• **提取文本**:
+---+
随笔3-Flume入门案例_基于flume的入门案例-CSDN博客

本文链接：https://blog.csdn.net/SnowXu01/article/details/108777772

1. 监控端口数据官方案例

需求:

使用Flume监听一个端口，收集该端口数据，并打印到控制台。

步骤实现

(1) 在flume目录下创建work工作目录

[hadoop@hadoop181 apache-flume]$ mkdir -p work
[hadoop@hadoop181 apache-flume]$ cd work

(2) 创建flume Agent配置文件

[hadoop@hadoop181 work]$ vim flume-netcat-logger.conf

(3) 配置文件内容如下

# Name the components on this agent
a1.sources = r1
a1.sinks = k1
a1.channels = c1

# Describe/configure the source
a1.sources.r1.type = netcat
a1.sources.r1.bind = 0.0.0.0
a1.sources.r1.port = 44444

# Describe the sink
a1.sinks.k1.type = logger

# Use a channel which buffers events in memory
a1.channels.c1.type = memory
a1.channels.c1.capacity = 1000
a1.channels.c1.transactionCapacity = 100

# Bind the source and sink to the channel
a1.sources.r1.channels = c1
a1.sinks.k1.channel = c1

(4) 开启flume监听端口

[hadoop@hadoop181 work]$ cd ../
[hadoop@hadoop181 apache-flume]$ bin/flume-ng agent -c conf/ -n a1 -f work/flume-netcat-logger.conf -Dflume.root.logger=INFO,console

(5) 使用telnet 或者 netcat 工具向agent发送内容

[hadoop@hadoop181 apache-flume]$ telnet 192.168.207.181 44444
Trying 192.168.207.181...
+---+
• **原始材料**:
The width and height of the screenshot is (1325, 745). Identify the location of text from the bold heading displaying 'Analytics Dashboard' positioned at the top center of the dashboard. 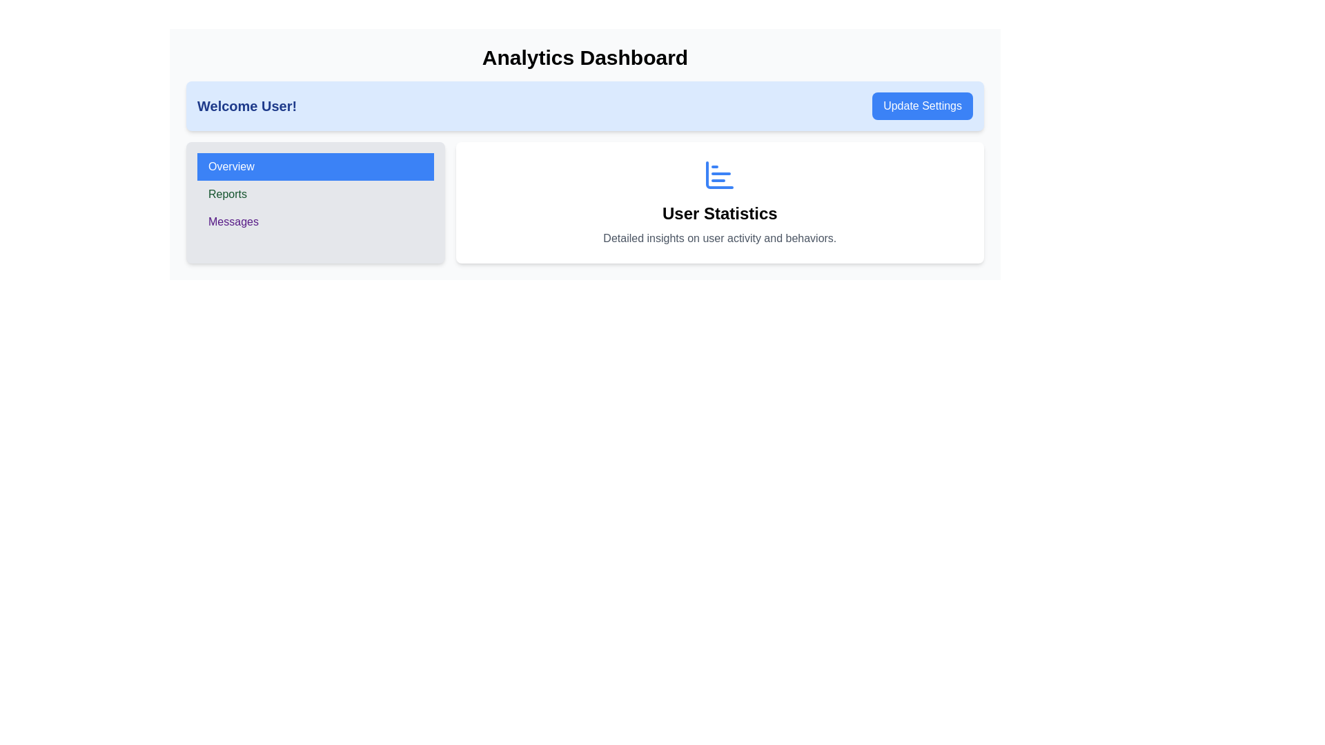
(585, 57).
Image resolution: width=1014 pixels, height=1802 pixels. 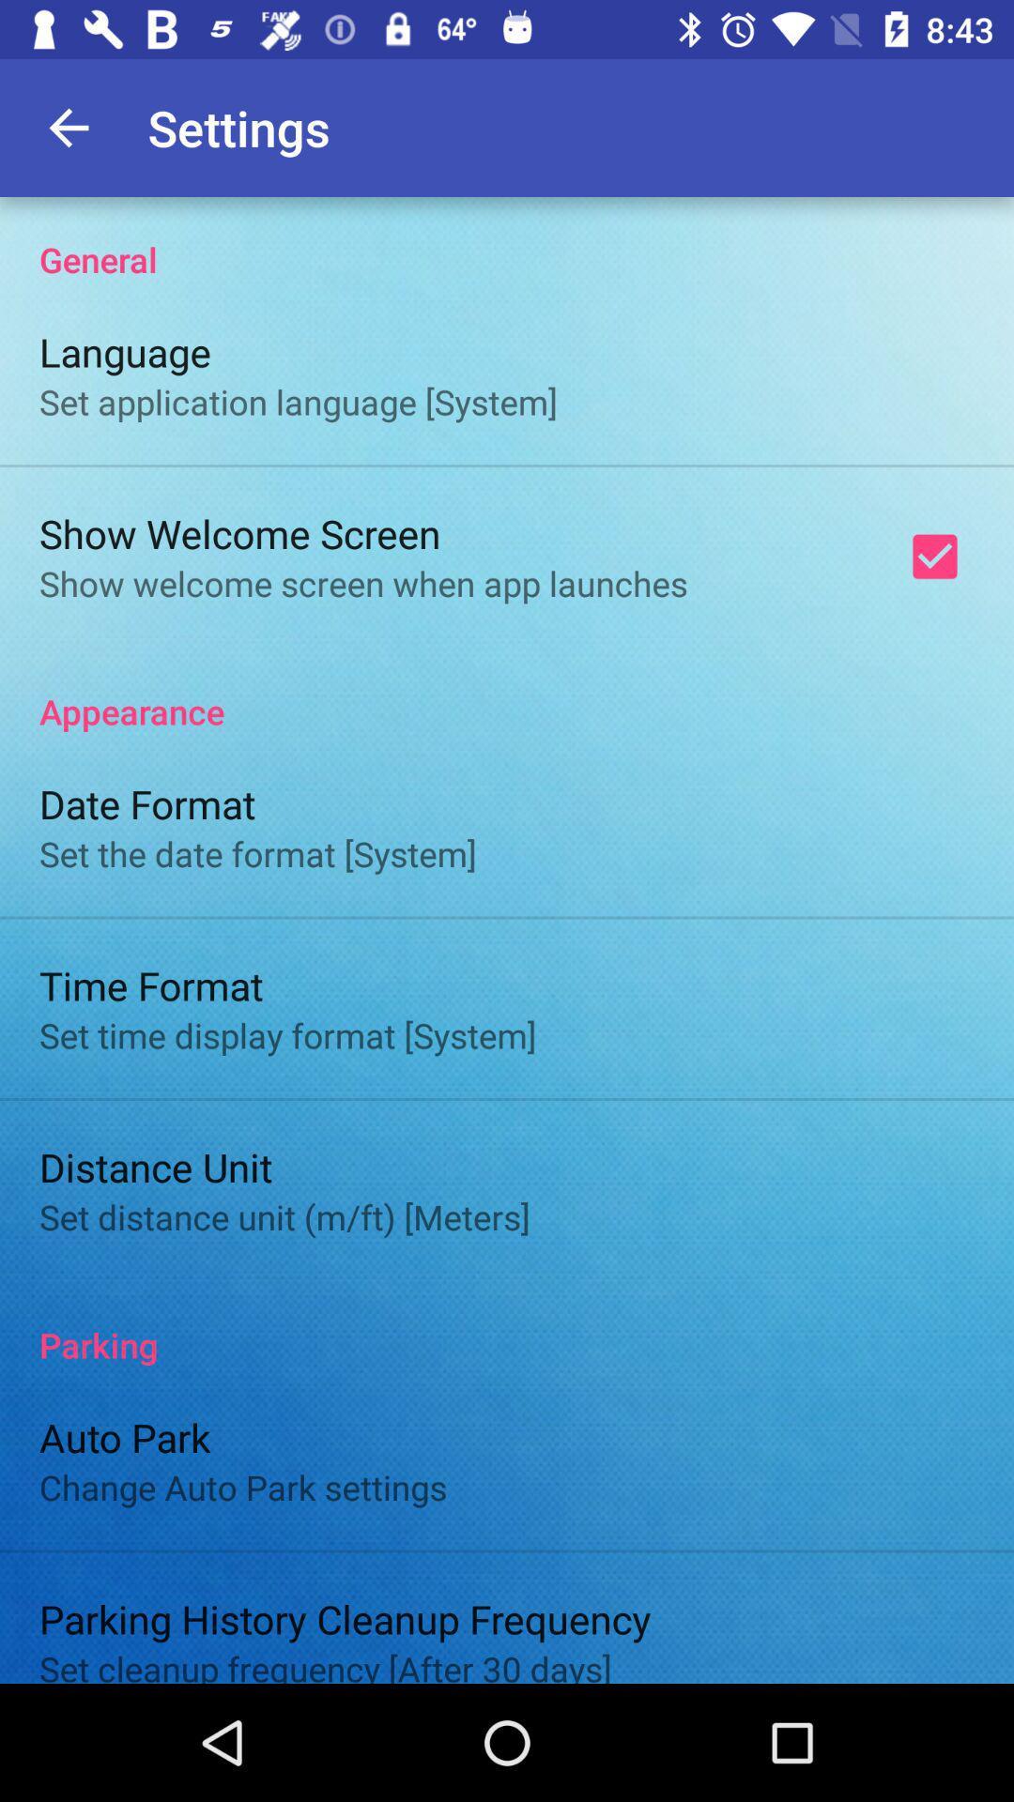 I want to click on the set time display icon, so click(x=287, y=1034).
+---+
• **任务要求**:
把Flume入门那篇文字里从“[hadoop@hadoop181 work]$ cd”开始、一直到“Trying 192.168.207.181...”的那段，一字不改地再写一遍。

• **本题结果**:
[hadoop@hadoop181 work]$ cd ../
[hadoop@hadoop181 apache-flume]$ bin/flume-ng agent -c conf/ -n a1 -f work/flume-netcat-logger.conf -Dflume.root.logger=INFO,console

(5) 使用telnet 或者 netcat 工具向agent发送内容

[hadoop@hadoop181 apache-flume]$ telnet 192.168.207.181 44444
Trying 192.168.207.181...